The deck supported a 24′ long picnic table, roofed, and spec’d with gas light fixtures, a two burner gas range, a single burner water boiler, and a double bowl kitchen sink with running water. I hauled water in a 'farm use only' 1965 CJ5 Jeep in 55-gallon barrels from the local spring.
A refrigerator was built into the floor under the kitchen area. It was an old chest freezer buried in the ground, under the deck, at deck level. You had to get on your hands and knees to lift the deck door which opened the freezer hood to access the Fridge. Temperature was controlled with home-made block ice in buckets in the campground ICE dispenser. I had a key and 24-hour access. Three buckets went into the bottom of the freezer, covered over with boards with the food on top. The fridge was good for a week without having to change ice. Amazingly efficient.

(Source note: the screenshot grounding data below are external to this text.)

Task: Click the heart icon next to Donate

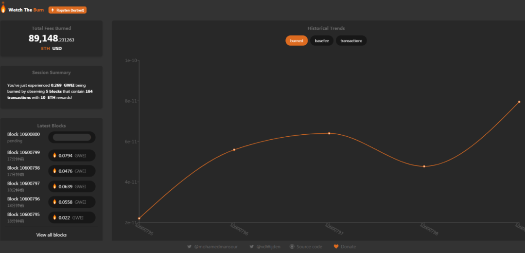Action: coord(336,247)
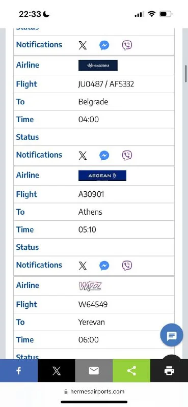The height and width of the screenshot is (407, 188).
Task: Click the page scrollbar on the right edge
Action: 186,74
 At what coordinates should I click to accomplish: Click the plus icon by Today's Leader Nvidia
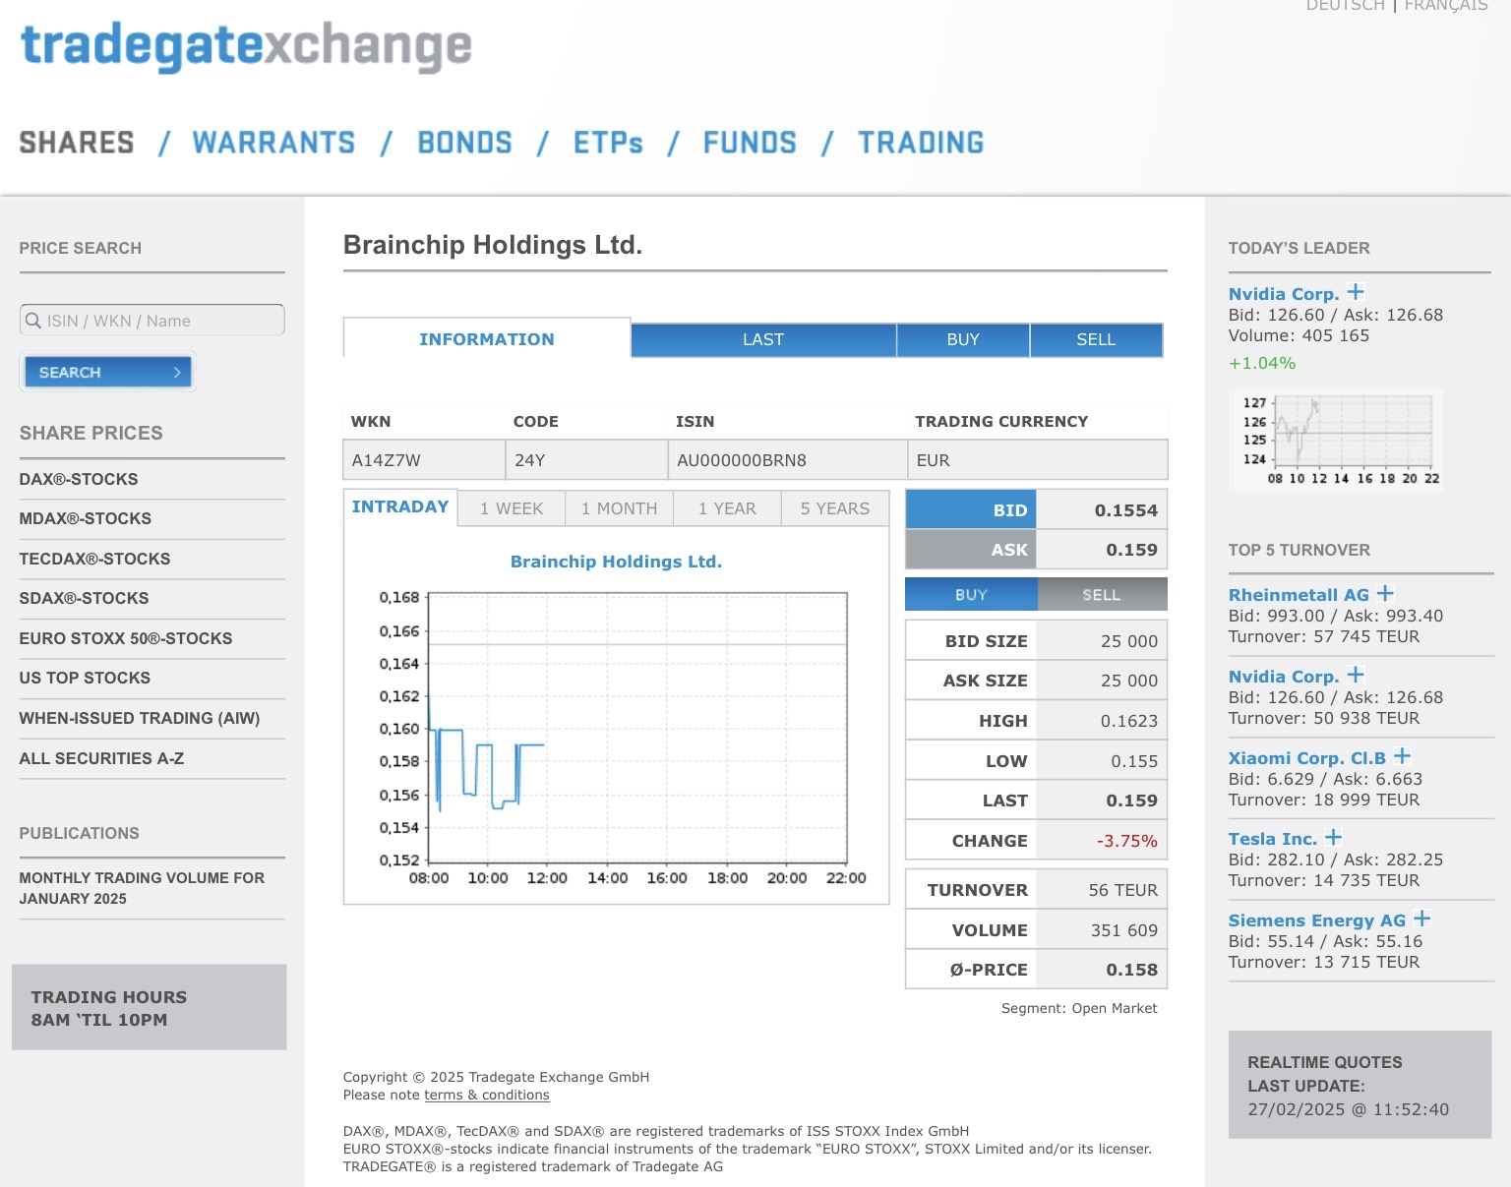point(1356,292)
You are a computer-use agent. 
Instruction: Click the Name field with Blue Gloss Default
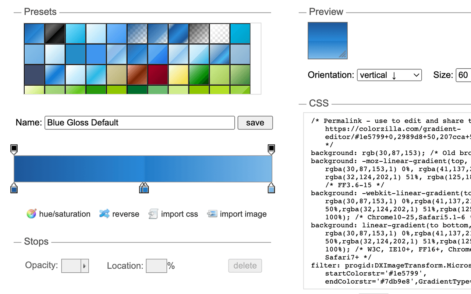tap(139, 123)
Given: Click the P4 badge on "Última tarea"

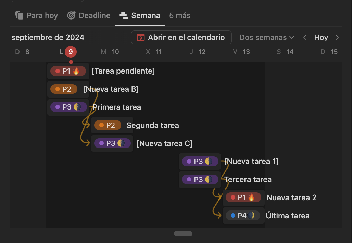Looking at the screenshot, I should click(243, 215).
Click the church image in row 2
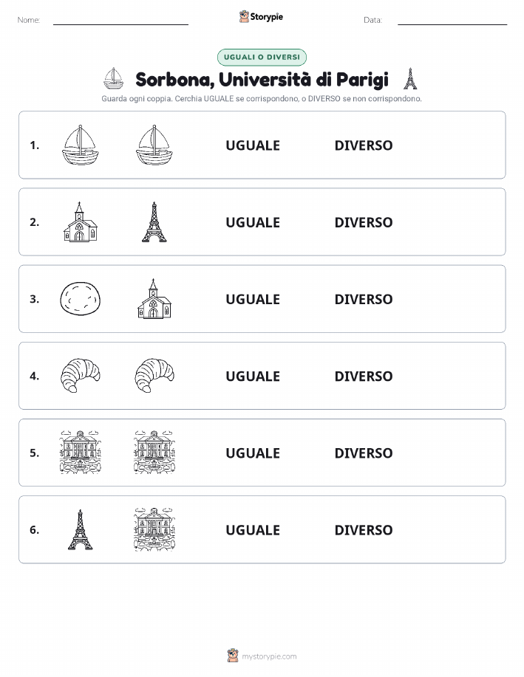Screen dimensions: 524x677 [x=81, y=222]
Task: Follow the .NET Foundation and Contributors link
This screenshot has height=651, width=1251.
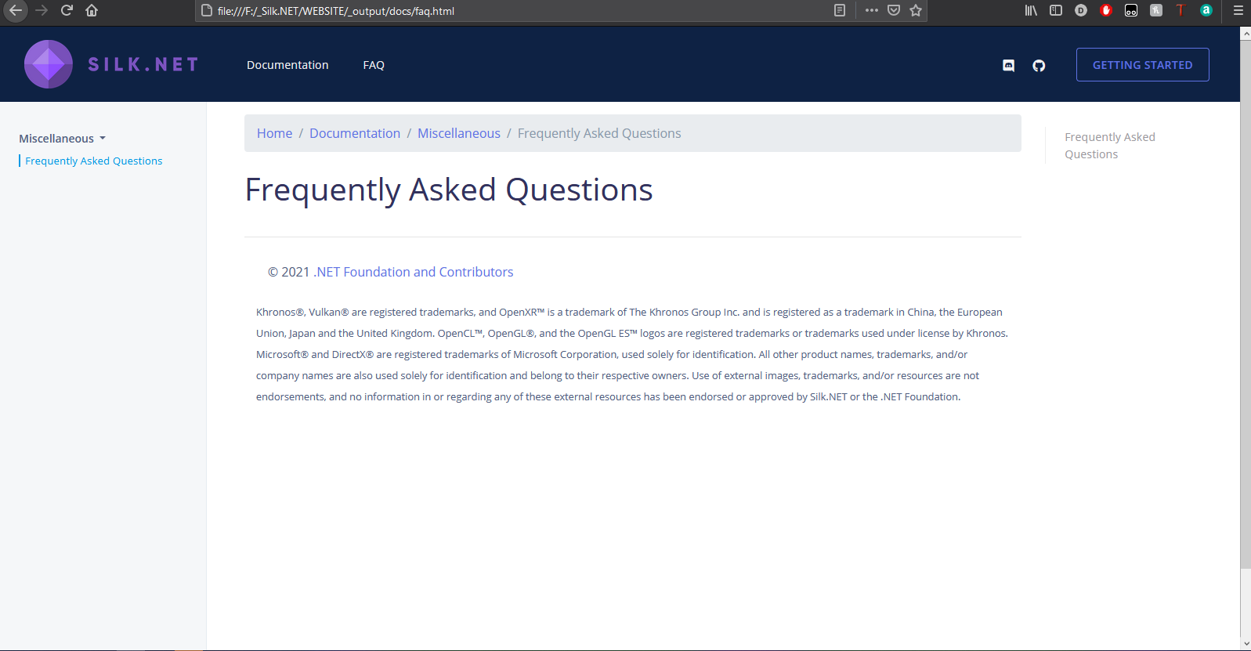Action: (413, 272)
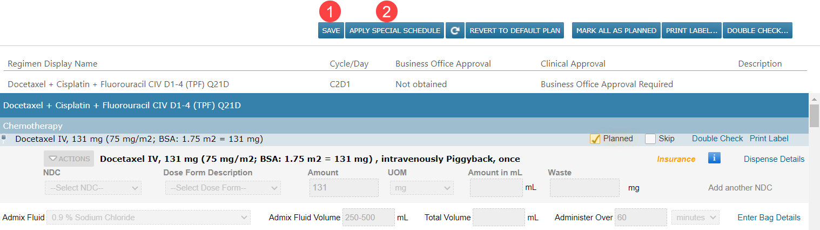Open the Administer Over minutes dropdown
Screen dimensions: 820x230
point(695,218)
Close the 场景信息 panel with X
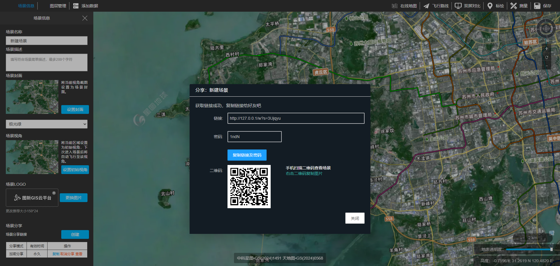This screenshot has height=266, width=560. (x=85, y=18)

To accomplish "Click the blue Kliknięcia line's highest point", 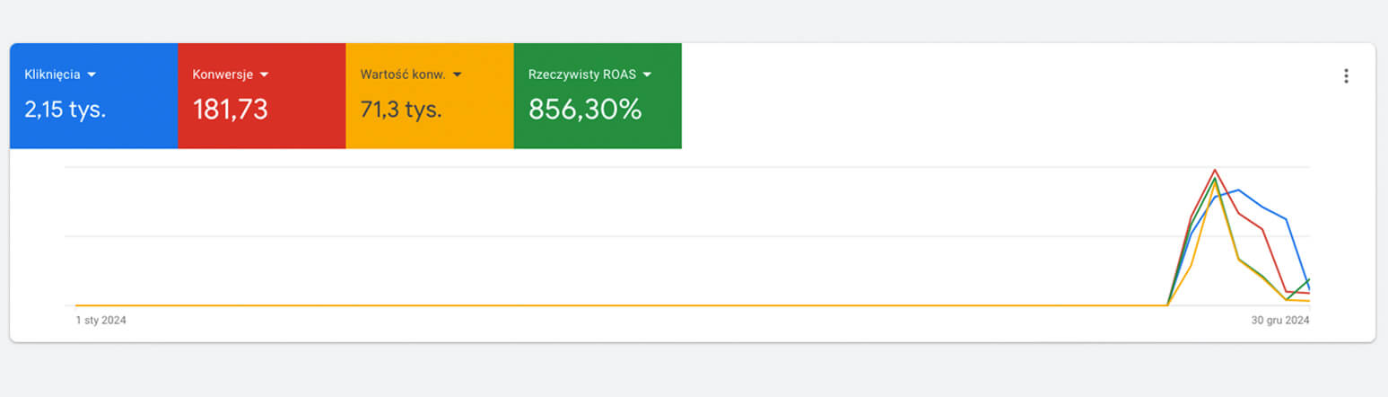I will point(1238,190).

The Tipi was modified for a wood stove. The stove had glass doors and a screen-cover to enjoy the open fire. When the futon was fully extended there was just enough room to walk around it with the fireplace crackling at your feet. The stove could burn ten hours long stuffed and shut down. A huge bonus coming home to a warm Tipi at night buried three feet deep in snow. It happened!
This was home while ski patrolling, raft guiding and teaching kayaking on the New and Gauley Rivers in West Virginia for many years.
There were a few parties!
Raised bed gardening, wining and dining, and four-season creek boating were a thing.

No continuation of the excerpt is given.